"That’s really what this project’s about, just getting people excited about who we are, and where we’ve come from, and how we’ve survived," said Brad Parry, vice chairman of the Northwestern Band of the Shoshone Nation and the tribe’s natural resources officer.
He is also the first winner of the Schnitzer Prize of the West, an award from the High Desert Museum in Bend, Oregon, created to recognize collaboration and innovation around environmental challenges in the American West.
“For people to recognize that, it means a lot to me," Parry said. "It’s very humbling.”
The award, presented to Parry on Saturday, May 16th at the Portland Art Museum in Oregon, recognizes his leadership with the Wuda Ogwa Cultural and Land Restoration Project at the site of the Bear River Massacre near Preston, Idaho.
This is the place where, on January 29, 1863, more than 400 Northwestern Shoshone people were killed by U.S. troops in one of the deadliest massacres of Native Americans in U.S. history. Meaning this land is not only a restoration site.
“That's our Arlington Cemetery," Parry said. "People are buried there.”
For years, he said, going to the site felt heavy. But today, the tribe is changing what people experience there. Volunteers, students, universities, conservation groups, government agencies, and community partners are helping to restore the land.

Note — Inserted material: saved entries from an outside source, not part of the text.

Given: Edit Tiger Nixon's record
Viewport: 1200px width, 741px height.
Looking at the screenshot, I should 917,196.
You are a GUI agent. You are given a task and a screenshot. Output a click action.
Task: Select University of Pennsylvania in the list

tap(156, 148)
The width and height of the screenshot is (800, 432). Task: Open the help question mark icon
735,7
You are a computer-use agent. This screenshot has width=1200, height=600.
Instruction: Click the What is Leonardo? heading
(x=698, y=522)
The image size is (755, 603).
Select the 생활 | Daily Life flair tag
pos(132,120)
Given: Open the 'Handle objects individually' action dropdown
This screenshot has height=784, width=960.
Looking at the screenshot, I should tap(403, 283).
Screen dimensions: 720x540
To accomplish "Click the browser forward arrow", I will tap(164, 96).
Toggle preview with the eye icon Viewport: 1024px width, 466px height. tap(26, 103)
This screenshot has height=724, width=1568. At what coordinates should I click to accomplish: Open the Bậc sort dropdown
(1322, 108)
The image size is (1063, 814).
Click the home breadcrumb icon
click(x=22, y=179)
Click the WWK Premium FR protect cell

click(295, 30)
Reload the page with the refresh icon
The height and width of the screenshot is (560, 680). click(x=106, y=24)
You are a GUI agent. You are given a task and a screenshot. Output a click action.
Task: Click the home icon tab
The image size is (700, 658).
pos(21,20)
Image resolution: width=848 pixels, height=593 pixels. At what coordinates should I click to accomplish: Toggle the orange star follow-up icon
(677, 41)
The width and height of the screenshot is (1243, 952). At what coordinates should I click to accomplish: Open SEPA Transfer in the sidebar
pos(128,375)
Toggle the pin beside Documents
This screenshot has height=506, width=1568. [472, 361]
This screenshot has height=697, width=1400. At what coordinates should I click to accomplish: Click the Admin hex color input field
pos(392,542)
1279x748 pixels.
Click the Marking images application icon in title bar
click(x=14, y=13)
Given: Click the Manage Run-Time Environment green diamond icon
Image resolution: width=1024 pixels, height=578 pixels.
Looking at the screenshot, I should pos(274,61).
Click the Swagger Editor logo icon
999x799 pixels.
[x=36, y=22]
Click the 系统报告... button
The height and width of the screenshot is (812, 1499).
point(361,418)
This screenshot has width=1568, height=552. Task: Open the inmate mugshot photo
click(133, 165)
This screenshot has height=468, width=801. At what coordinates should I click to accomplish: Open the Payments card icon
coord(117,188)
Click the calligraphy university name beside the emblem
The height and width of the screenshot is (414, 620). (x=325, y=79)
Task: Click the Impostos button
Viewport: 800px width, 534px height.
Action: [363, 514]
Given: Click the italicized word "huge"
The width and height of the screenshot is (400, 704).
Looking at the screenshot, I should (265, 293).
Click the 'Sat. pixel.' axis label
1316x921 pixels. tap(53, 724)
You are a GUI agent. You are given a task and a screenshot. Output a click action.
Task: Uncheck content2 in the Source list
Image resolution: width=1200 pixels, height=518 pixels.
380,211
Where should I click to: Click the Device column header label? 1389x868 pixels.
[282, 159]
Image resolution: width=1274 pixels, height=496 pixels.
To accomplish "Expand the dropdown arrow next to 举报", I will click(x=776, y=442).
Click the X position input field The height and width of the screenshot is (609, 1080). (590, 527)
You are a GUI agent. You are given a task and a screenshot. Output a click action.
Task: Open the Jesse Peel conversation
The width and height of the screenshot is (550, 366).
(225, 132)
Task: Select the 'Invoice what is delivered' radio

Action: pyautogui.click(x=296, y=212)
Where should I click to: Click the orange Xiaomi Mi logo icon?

“It's our way of honoring the lives that were lost there, and that are still in the ground there," Parry said. "It's our way of showing them that they haven't been forgotten.”
Right now, much of restoration work is physical: moving earth, rebuilding creek meanders, planting cottonwoods and other native plants, and trying to bring back wetlands and cleaner water. But Parry said that won’t always be the case.
“Our ultimate goal is just hands off, and Mother Nature takes over and the environment survives on its own," he said.
When he imagines the site 10 or 15 years from now, Parry sees a place transformed.
“I want to go up on a hill and look over and what I envision seeing is creeks running, beavers building dams, cottonwood trees all around,” he said.
For Parry, restoration here is not just about repairing a damaged landscape. It is about returning life to a place where his people were once nearly erased, and making sure that their memory has roots, water, and a future.
“We’re still here, and we have a story to tell," Parry said.